Flower power: roses transformed into supercapacitors
Roses no longer only symbolize romance; they now represent the power of plants as alternative energy systems.
Eleni Stavrinidou working on the supercapacitor rose.
Credit: Thor Balkhed, Linköping University
Picture the classic first date: A guy brings a girl vibrant flowers—a lovely gesture to set the mood. But today, most of us want something a bit more practical, perhaps a spare charger to prevent our smartphones from dying by date’s end. If only there were a sensible yet romantic first-date gift.
Well, in the future, it may be possible to charge a cell phone using a bouquet of roses. At Linköping University’s Laboratory of Organic Electronics (LOE) in Sweden, a group of bioengineers recently developed a prototype rose supercapacitor. This electronic plant, (e-Plant) can store energy and repeatedly charge devices with no loss in power. The researchers published their results in the journal Proceedings of the National Academy of Sciences.
“Plants are dispensable parts of our lives and our ecosystem,” said Eleni Stavrinidou, a postdoctoral fellow at LOE and the lead author of the study. “Roses are everywhere and, in particular, have a great structure to interface with electronics.”
In order to turn a single rose into a supercapacitor, the engineers injected a conductive polymer solution into the rose’s vascular system that would wire throughout the entire plant. Part of this polymerization effect was catalyzed by the rose’s own defense mechanism—an oxidation reaction—that viewed the polymer as a “weak pathogen” and localized it to the xylem, or veins, of the plant. This was an ideal situation since the polymer wouldn’t be able to damage the plant’s organs or cell walls.
Once the circuitry was in place, the researchers placed two gold electrodes at the end of the stem, where two parallel xylem wires were located, to “charge” the rose using its own flow of electrons. By demonstrating excellent storage capacity and delivery performance, Stavrinidou’s team showed that e-Plants could be capable of a wide variety of applications.
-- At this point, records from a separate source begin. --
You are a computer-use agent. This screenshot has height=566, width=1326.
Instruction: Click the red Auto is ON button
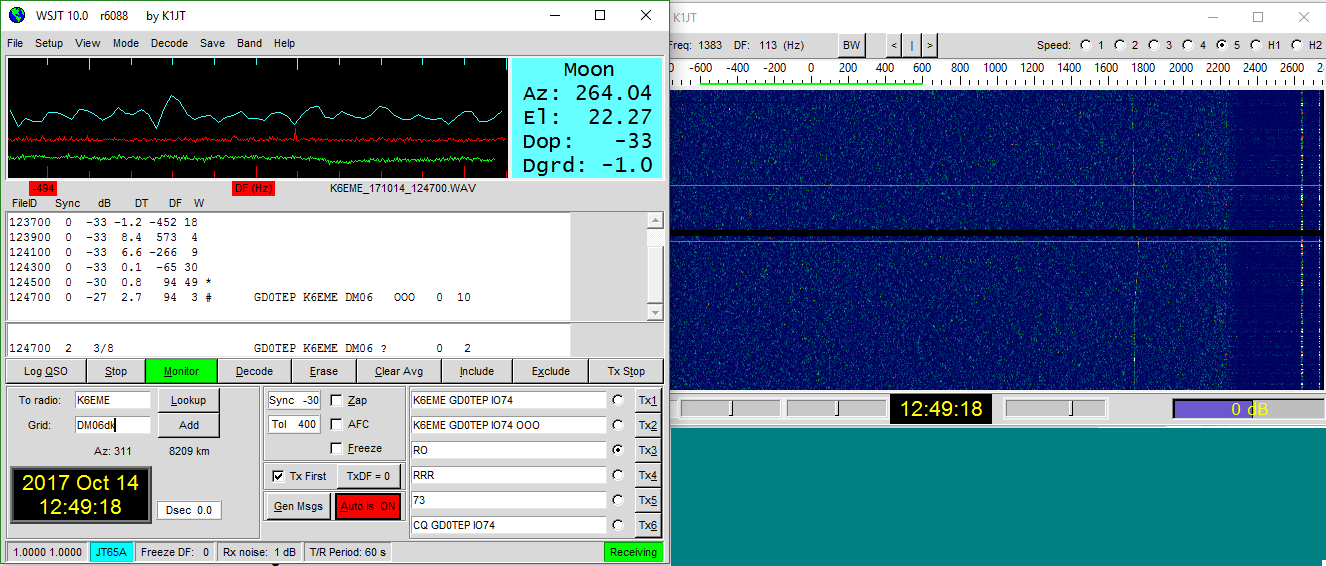(368, 506)
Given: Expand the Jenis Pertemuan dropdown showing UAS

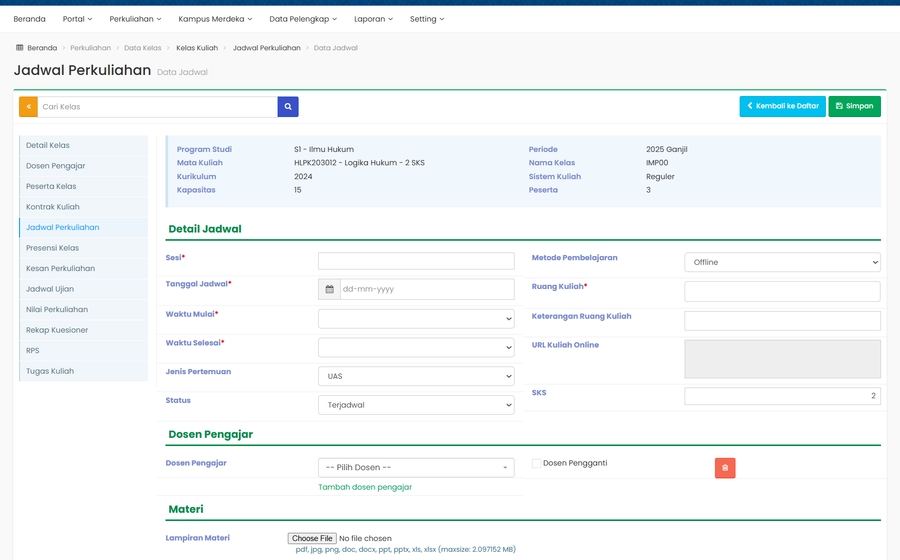Looking at the screenshot, I should coord(416,376).
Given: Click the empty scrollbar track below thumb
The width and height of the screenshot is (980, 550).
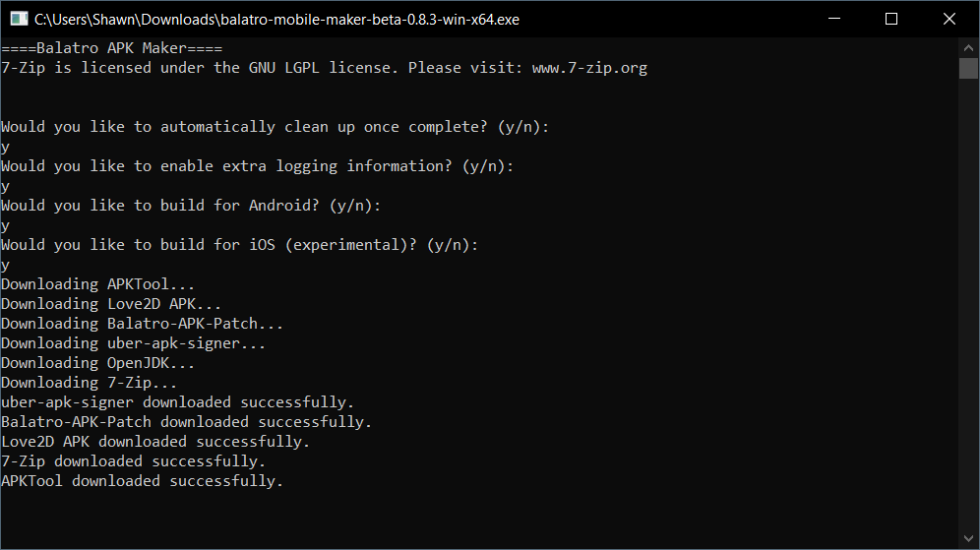Looking at the screenshot, I should pyautogui.click(x=968, y=300).
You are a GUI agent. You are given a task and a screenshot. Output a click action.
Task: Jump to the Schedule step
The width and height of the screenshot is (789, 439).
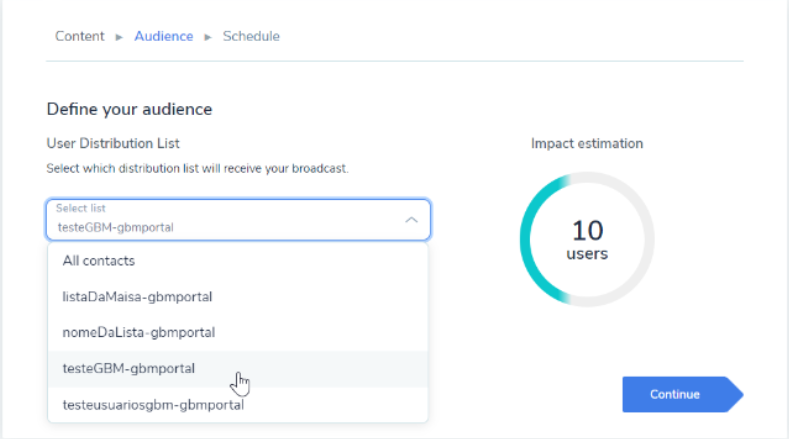[x=251, y=36]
Going beyond proof-of-concept, Stavrinidou and her team at LOE want to tackle energy harvesting from the rose storage system and even transfer this technology to plants that are in the soil. The present system was a severed rose already on its way to death, so the team wants to compare a live, rooted system with the plucked, dying plant. From the rose, the team also plans to branch out and test other plants and potentially build fuel cells in a variety of flora.
“The rose is symbolic of many things,” Stavrinidou said. “Now its purpose as a ‘power plant’ will hopefully help us extend our technology further into other abundant plant systems, such as trees, which could be a great alternative energy source.”
Soon, visiting the botanic garden or walking through dense forests may be a more electrifying first date.